Enfin, conformément à la doctrine majoritaire, Thomas Geiser estime que les dispositions sur les licenciements collectifs des articles 335d ss CO trouvent aussi application dans le cas des congés-modifications. Dans le cas de Mopac, il jugeait que l'entreprise, en refusant de fournir aux employés certains renseignements utiles dans ce cadre, comme le compte de résultats, tout en fixant un délai de consultation des travailleurs très bref au vu de la complexité du cas et de l'importance de l'entreprise (263 travailleurs), a violé les devoirs incombant à l'employeur en cas de licenciements collectifs. Ces licenciements sont donc abusifs au sens de l'art. 336 II lit. c CO.
Circulaire critiquée
Quant à la possibilité - contestée, lire ci-dessus - de prolonger le temps de travail en usant de l'article de crise de la CCT des machines, qui prévoit que, «dans le but de maintenir ou de créer des emplois en Suisse, des dérogations aux conditions conventionnelles de travail sont possibles, dans les cas exceptionnels, dans une entreprise ou dans une partie d'entreprise (...)» (art. 57.1), elle a fait l'objet d'une circulaire N° 1A/2011 du 7 juillet dernier aux entreprises affiliées à Swissmem, qui a suscité l'ire du syndicat Unia: «Cette directive n'insiste pas sur le caractère exceptionnel de la mesure ou la retenue à exercer», déplore Anne Rubin, sa porte-parole. Le syndicat dit redouter des augmentations de la durée du travail à grande échelle, y compris dans les entreprises épargnées par la crise.

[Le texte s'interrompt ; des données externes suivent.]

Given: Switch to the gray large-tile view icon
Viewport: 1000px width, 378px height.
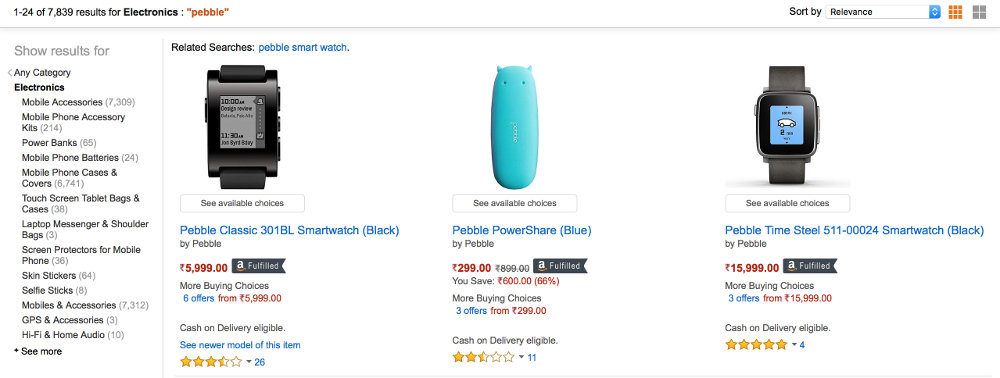Looking at the screenshot, I should coord(979,12).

Commissions tripartites: le Jura et Neuchâtel réagissent
Quelles sont les limites au versement du salaire en euros? Si l'on admet, comme le fait le professeur de droit du travail à l'Université de Genève, Gabriel Aubert, qu'une telle convention est possible si les parties sont d'accord, l'entreprise doit soumettre à ce mode de paiement tant ses employés suisses que frontaliers (de manière à éviter toute discrimination contraire à l'Accord entre la Suisse et la Communauté européenne sur la libre circulation des personnes, selon ses art. 2 et 9 de l'Annexe I à ce traité). Les salaires minimaux dans les branches soumises à une convention collective de travail doivent être respectés, y compris s'ils sont versés en euros. Dans les branches où il n'existe aucune CCT, les commissions tripartites sont compétentes pour observer le marché du travail; mais elles ne peuvent intervenir qu'en cas de «sous-enchères salariales abusives et répétées».

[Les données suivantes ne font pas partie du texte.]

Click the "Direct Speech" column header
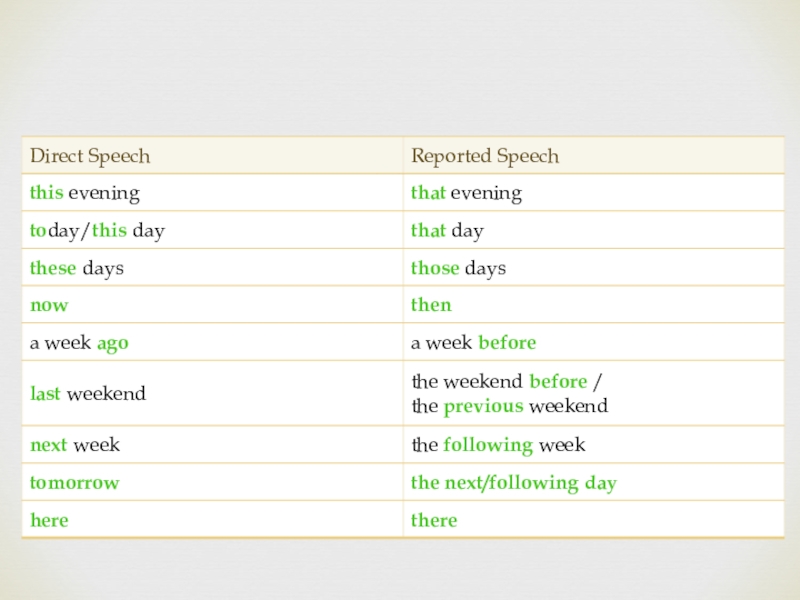The height and width of the screenshot is (600, 800). (x=90, y=157)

«Cette définition est très restrictive. Si l'employeur réduit les salaires, mais reste au-dessus des minima fixés par la CCT, nous ne serons pas dans ce cas de figure. Il faut en outre que cette sous-enchère ait pour but de remplacer les travailleurs suisses par de la main-d'œuvre étrangère, ce qu'il faut pouvoir prouver», souligne Jean Christophe Schwaab. Cela explique que les commissions tripartites cantonales, compétentes pour examiner si les salaires usuels selon la localité, la branche ou la profession sont respectés, ne prennent pas facilement des mesures telles que l'instauration d'un contrat type de travail ou la proposition d'étendre à toutes les entreprises de la branche une convention collective de travail.

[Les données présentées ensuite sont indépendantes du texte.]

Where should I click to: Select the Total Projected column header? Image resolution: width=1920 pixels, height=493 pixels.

«Nous avons jugé, face à des situations d'augmentation du temps de travail pour le même salaire, qu'il n'y avait pas de mesures à prendre dans l'immédiat, analyse ainsi Hervé Roh, chef de l'Inspection cantonale de l'emploi du canton du Valais. Il faut une analyse de la branche concernée et pouvoir prouver une situation de sous-enchère, ce qui ne me paraît pas possible d'établir dans l'urgence. Nous effectuons actuellement une analyse dans le secteur de la chimie, mais les conclusions ne seront pas connues avant la fin de l'année et les mesures ne pourront être prises qu'ultérieurement, pour autant, bien sûr, que la situation de sous-enchère soit établie. Il faudrait pour cela constater l'existence d'une différence de plus ou moins 20% entre les salaires médians et les salaires pratiqués.» L'étude en cours en Valais n'a toutefois pas été lancée en lien avec les mesures prises par les entreprises face au franc fort, mais avec les pressions salariales entraînées par la libre circulation de travailleurs.
La commission tripartite du canton de Vaud n'a pas eu, non plus, à traiter de cas liés à l'augmentation du temps de travail sans contrepartie salariale. «Une entreprise nous a été signalée comme ayant l'intention de payer les salaires en euros, mais nous n'avons pas formellement été saisis», indique le chef du Service de l'emploi, Roger Piccand. Il en va de même à Fribourg où aucun conflit n'a dû être réglé de ce fait.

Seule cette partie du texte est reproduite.